▶ ABOUT THIS TASK: Each line below should be written out again without any change.

▶ DATA RECORDS:
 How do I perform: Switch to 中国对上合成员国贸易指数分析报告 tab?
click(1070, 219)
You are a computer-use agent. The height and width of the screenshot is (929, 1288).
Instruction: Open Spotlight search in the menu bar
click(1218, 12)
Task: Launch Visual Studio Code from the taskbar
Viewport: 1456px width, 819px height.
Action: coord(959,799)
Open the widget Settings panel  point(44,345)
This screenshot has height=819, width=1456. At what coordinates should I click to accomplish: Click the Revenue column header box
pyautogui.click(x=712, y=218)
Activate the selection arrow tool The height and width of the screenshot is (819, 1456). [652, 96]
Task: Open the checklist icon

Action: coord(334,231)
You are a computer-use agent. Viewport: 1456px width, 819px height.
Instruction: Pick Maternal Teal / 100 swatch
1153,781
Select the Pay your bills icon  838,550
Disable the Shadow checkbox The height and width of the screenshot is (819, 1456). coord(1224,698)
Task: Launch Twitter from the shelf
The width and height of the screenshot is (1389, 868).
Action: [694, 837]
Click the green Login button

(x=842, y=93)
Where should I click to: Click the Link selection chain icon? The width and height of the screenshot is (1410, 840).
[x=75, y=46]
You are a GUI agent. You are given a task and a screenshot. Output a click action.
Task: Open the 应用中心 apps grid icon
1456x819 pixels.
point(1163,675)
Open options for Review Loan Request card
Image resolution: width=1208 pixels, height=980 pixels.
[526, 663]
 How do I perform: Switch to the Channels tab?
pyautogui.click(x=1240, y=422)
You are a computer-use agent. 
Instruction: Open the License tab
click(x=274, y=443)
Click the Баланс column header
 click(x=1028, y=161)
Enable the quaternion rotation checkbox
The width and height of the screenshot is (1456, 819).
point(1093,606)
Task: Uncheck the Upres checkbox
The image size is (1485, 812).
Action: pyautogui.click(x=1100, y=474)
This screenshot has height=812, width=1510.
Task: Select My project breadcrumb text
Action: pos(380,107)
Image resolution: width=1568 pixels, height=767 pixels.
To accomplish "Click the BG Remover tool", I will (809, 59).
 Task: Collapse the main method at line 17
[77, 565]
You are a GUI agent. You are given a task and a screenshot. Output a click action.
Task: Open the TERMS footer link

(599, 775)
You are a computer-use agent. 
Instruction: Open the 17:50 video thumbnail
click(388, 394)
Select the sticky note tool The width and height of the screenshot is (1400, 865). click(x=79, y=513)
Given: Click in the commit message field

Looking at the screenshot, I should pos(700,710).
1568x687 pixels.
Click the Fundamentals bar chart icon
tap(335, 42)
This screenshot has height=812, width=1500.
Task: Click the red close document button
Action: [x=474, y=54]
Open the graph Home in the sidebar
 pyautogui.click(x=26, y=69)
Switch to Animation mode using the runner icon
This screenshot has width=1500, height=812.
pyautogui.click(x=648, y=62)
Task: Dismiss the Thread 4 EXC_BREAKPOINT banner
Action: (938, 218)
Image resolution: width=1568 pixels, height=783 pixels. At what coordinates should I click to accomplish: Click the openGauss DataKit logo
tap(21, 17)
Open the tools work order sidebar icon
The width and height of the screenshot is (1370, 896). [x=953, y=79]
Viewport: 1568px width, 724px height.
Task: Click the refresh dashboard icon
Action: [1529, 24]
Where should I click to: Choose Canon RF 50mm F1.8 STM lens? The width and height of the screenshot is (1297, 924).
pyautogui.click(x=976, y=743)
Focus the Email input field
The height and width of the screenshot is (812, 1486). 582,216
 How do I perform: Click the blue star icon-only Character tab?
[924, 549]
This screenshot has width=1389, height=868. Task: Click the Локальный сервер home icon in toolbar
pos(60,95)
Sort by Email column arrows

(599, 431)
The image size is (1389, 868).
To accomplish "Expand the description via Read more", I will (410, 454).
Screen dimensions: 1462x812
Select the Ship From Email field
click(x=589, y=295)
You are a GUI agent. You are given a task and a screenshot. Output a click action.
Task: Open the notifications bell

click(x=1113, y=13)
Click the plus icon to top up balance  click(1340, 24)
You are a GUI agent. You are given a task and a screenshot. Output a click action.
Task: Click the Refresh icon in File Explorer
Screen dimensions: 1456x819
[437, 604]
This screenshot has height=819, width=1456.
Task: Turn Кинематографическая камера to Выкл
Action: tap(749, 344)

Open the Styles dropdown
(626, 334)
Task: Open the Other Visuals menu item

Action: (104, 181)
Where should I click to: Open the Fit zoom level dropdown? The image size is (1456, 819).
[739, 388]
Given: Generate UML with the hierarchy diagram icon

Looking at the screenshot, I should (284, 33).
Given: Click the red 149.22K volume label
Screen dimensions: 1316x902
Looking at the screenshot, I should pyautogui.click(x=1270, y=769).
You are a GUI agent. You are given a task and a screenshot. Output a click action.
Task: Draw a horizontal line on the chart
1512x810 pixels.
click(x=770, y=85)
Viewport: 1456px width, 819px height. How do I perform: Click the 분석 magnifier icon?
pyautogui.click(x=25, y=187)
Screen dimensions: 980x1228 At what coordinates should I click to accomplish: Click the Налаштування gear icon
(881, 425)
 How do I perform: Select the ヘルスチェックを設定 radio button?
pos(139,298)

▶ ANSWER FOR THE TASK:
 How do I perform: Switch to 中国对上合成员国贸易指数分析报告 tab?
click(1070, 219)
You are a computer-use agent. The height and width of the screenshot is (929, 1288).
Instruction: Open Spotlight search in the menu bar
click(1218, 12)
Task: Launch Visual Studio Code from the taskbar
Viewport: 1456px width, 819px height.
Action: coord(959,799)
Open the widget Settings panel  point(44,345)
This screenshot has height=819, width=1456. At what coordinates should I click to accomplish: Click the Revenue column header box
pyautogui.click(x=712, y=218)
Activate the selection arrow tool The height and width of the screenshot is (819, 1456). [652, 96]
Task: Open the checklist icon

Action: coord(334,231)
You are a computer-use agent. Viewport: 1456px width, 819px height.
Instruction: Pick Maternal Teal / 100 swatch
1153,781
Select the Pay your bills icon  838,550
Disable the Shadow checkbox The height and width of the screenshot is (819, 1456). coord(1224,698)
Task: Launch Twitter from the shelf
The width and height of the screenshot is (1389, 868).
Action: [694, 837]
Click the green Login button

(x=842, y=93)
Where should I click to: Click the Link selection chain icon? The width and height of the screenshot is (1410, 840).
[x=75, y=46]
You are a GUI agent. You are given a task and a screenshot. Output a click action.
Task: Open the 应用中心 apps grid icon
1456x819 pixels.
point(1163,675)
Open options for Review Loan Request card
Image resolution: width=1208 pixels, height=980 pixels.
[526, 663]
 How do I perform: Switch to the Channels tab?
pyautogui.click(x=1240, y=422)
You are a computer-use agent. 
Instruction: Open the License tab
click(x=274, y=443)
Click the Баланс column header
 click(x=1028, y=161)
Enable the quaternion rotation checkbox
The width and height of the screenshot is (1456, 819).
point(1093,606)
Task: Uncheck the Upres checkbox
The image size is (1485, 812).
Action: pyautogui.click(x=1100, y=474)
This screenshot has height=812, width=1510.
Task: Select My project breadcrumb text
Action: pos(380,107)
Image resolution: width=1568 pixels, height=767 pixels.
To accomplish "Click the BG Remover tool", I will (809, 59).
 Task: Collapse the main method at line 17
[77, 565]
You are a GUI agent. You are given a task and a screenshot. Output a click action.
Task: Open the TERMS footer link

(599, 775)
You are a computer-use agent. 
Instruction: Open the 17:50 video thumbnail
click(388, 394)
Select the sticky note tool The width and height of the screenshot is (1400, 865). click(x=79, y=513)
Given: Click in the commit message field

Looking at the screenshot, I should pos(700,710).
1568x687 pixels.
Click the Fundamentals bar chart icon
tap(335, 42)
This screenshot has height=812, width=1500.
Task: Click the red close document button
Action: [x=474, y=54]
Open the graph Home in the sidebar
 pyautogui.click(x=26, y=69)
Switch to Animation mode using the runner icon
This screenshot has width=1500, height=812.
pyautogui.click(x=648, y=62)
Task: Dismiss the Thread 4 EXC_BREAKPOINT banner
Action: (938, 218)
Image resolution: width=1568 pixels, height=783 pixels. At what coordinates should I click to accomplish: Click the openGauss DataKit logo
tap(21, 17)
Open the tools work order sidebar icon
The width and height of the screenshot is (1370, 896). [x=953, y=79]
Viewport: 1568px width, 724px height.
Task: Click the refresh dashboard icon
Action: [1529, 24]
Where should I click to: Choose Canon RF 50mm F1.8 STM lens? The width and height of the screenshot is (1297, 924).
pyautogui.click(x=976, y=743)
Focus the Email input field
The height and width of the screenshot is (812, 1486). 582,216
 How do I perform: Click the blue star icon-only Character tab?
[924, 549]
This screenshot has width=1389, height=868. Task: Click the Локальный сервер home icon in toolbar
pos(60,95)
Sort by Email column arrows

(599, 431)
The image size is (1389, 868).
To accomplish "Expand the description via Read more", I will (410, 454).
Screen dimensions: 1462x812
Select the Ship From Email field
click(x=589, y=295)
You are a GUI agent. You are given a task and a screenshot. Output a click action.
Task: Open the notifications bell

click(x=1113, y=13)
Click the plus icon to top up balance  click(1340, 24)
You are a GUI agent. You are given a task and a screenshot. Output a click action.
Task: Click the Refresh icon in File Explorer
Screen dimensions: 1456x819
[437, 604]
This screenshot has height=819, width=1456.
Task: Turn Кинематографическая камера to Выкл
Action: tap(749, 344)

Open the Styles dropdown
(626, 334)
Task: Open the Other Visuals menu item

Action: (104, 181)
Where should I click to: Open the Fit zoom level dropdown? The image size is (1456, 819).
[739, 388]
Given: Generate UML with the hierarchy diagram icon

Looking at the screenshot, I should (284, 33).
Given: Click the red 149.22K volume label
Screen dimensions: 1316x902
Looking at the screenshot, I should pyautogui.click(x=1270, y=769).
You are a GUI agent. You are given a task and a screenshot. Output a click action.
Task: Draw a horizontal line on the chart
1512x810 pixels.
click(x=770, y=85)
Viewport: 1456px width, 819px height. How do I perform: Click the 분석 magnifier icon?
pyautogui.click(x=25, y=187)
Screen dimensions: 980x1228 At what coordinates should I click to accomplish: Click the Налаштування gear icon
(881, 425)
 How do I perform: Select the ヘルスチェックを設定 radio button?
pos(139,298)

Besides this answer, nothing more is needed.